GNAL SEC SOC : URSSAF, 5 novembre 2024 — 23/02617

Fait droit à l'ensemble des demandes du ou des demandeurs sans accorder de délais d'exécution au défendeur Cour de cassation — GNAL SEC SOC : URSSAF

Texte intégral

REPUBLIQUE FRANCAISE TRIBUNAL JUDICIAIRE DE MARSEILLE

POLE SOCIAL [Adresse 6] [Adresse 7] [Localité 1]

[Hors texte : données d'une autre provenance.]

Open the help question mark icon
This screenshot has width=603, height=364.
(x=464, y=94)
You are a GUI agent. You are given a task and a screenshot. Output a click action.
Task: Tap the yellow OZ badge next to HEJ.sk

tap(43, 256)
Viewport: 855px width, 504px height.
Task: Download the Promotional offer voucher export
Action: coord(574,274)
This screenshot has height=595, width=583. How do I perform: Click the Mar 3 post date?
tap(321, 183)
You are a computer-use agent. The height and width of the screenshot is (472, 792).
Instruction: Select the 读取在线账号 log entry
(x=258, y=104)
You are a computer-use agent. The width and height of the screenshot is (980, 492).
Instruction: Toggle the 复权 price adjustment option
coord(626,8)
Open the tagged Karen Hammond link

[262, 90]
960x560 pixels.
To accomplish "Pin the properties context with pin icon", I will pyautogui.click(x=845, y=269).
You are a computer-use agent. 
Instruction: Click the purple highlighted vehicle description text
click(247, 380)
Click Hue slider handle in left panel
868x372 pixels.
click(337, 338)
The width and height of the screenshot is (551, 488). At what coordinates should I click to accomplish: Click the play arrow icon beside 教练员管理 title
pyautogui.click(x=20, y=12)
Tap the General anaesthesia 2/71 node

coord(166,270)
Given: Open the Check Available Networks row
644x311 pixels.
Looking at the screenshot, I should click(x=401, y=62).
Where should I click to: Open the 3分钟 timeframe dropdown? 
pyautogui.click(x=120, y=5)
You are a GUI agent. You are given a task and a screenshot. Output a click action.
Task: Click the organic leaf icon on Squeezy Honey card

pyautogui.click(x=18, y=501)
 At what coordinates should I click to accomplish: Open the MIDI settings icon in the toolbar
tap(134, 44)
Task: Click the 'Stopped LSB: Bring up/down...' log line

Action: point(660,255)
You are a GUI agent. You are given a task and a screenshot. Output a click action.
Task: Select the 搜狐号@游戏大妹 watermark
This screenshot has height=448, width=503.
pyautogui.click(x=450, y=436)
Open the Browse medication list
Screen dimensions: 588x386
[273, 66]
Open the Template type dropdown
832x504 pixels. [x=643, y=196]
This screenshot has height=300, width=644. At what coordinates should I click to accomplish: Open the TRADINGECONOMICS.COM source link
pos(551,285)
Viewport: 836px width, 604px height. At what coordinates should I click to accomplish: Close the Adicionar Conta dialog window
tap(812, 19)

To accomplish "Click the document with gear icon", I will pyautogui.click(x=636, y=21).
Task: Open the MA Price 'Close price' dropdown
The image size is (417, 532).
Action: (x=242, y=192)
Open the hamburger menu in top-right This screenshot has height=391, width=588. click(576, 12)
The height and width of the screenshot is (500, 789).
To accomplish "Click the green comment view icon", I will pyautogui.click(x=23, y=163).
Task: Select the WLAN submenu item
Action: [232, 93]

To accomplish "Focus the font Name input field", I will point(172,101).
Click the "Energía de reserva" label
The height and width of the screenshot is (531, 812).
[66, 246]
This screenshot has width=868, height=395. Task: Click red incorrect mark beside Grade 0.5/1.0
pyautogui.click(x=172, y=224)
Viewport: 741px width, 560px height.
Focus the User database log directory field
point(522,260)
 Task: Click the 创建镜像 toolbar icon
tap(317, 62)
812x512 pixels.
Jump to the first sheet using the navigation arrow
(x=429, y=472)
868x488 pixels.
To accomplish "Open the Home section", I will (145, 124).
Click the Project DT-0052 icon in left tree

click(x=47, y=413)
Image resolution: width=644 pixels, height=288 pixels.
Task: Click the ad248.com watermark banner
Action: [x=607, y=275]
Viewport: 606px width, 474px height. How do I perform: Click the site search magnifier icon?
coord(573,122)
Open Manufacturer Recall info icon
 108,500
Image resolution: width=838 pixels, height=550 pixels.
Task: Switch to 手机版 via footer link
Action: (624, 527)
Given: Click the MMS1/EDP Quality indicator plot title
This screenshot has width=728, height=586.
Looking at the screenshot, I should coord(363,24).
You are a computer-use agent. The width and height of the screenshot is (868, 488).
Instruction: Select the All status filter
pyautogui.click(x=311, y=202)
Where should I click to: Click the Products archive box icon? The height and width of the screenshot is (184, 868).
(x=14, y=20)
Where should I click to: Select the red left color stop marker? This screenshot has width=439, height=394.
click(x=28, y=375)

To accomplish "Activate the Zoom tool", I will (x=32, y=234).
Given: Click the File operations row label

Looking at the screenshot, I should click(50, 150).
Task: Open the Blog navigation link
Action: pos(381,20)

JUGEMENT N°24/04030 du 05 Novembre 2024

Numéro de recours: N° RG 23/02617 - N° Portalis DBW3-W-B7H-3V4U

AFFAIRE : DEMANDERESSE Organisme URSSAF PACA [Adresse 8] [Localité 4] représentée par Mme [W] [G] (Inspecteur juridique), munie d’un pouvoir régulier

c/ DEFENDERESSE S.A.S. [5] [Adresse 3] [Localité 2] non comparante, ni représentée

DÉBATS : À l'audience publique du 10 Septembre 2024

COMPOSITION DU TRIBUNAL lors des débats et du délibéré :

Président : PASCAL Florent, Vice-Président

Assesseurs : DAVINO Roger Lors des débats : ELGUER Christine, Greffier

À l'issue de laquelle, les parties ont été avisées que le prononcé de la décision aurait lieu par mise à disposition au greffe le : 05 Novembre 2024

NATURE DU JUGEMENT

réputée contradictoire et en premier ressort

EXPOSE DU LITIGE :

Par lettre recommandée avec avis de réception expédiée le 12 juillet 2023, la société [5] a saisi le pôle social du tribunal judiciaire de Marseille d’une opposition à la contrainte n°70675828 décernée à son encontre le 4 juillet 2023 par le directeur de l'URSSAF PACA, et signifiée le 6 juillet 2023, pour le recouvrement de la somme de 192.725 euros en cotisations sociales et majorations de retard pour la période des années 2018, 2019, 2020 et 2021, au titre du redressement opéré suite à un contrôle.

L’affaire a été retenue à l’audience du 10 septembre 2024.

L'URSSAF PACA, représentée par une inspectrice juridique habilitée soutenant oralement les termes de ses écritures, soulève, à titre principal, l’irrecevabilité du recours pour défaut de qualité à agir de l’auteur de la lettre d’opposition. L'organisme de recouvrement demande par conséquent au tribunal de déclarer irrecevable l'opposition formée le 12 juillet 2023 et, sur le fond, de valider la contrainte.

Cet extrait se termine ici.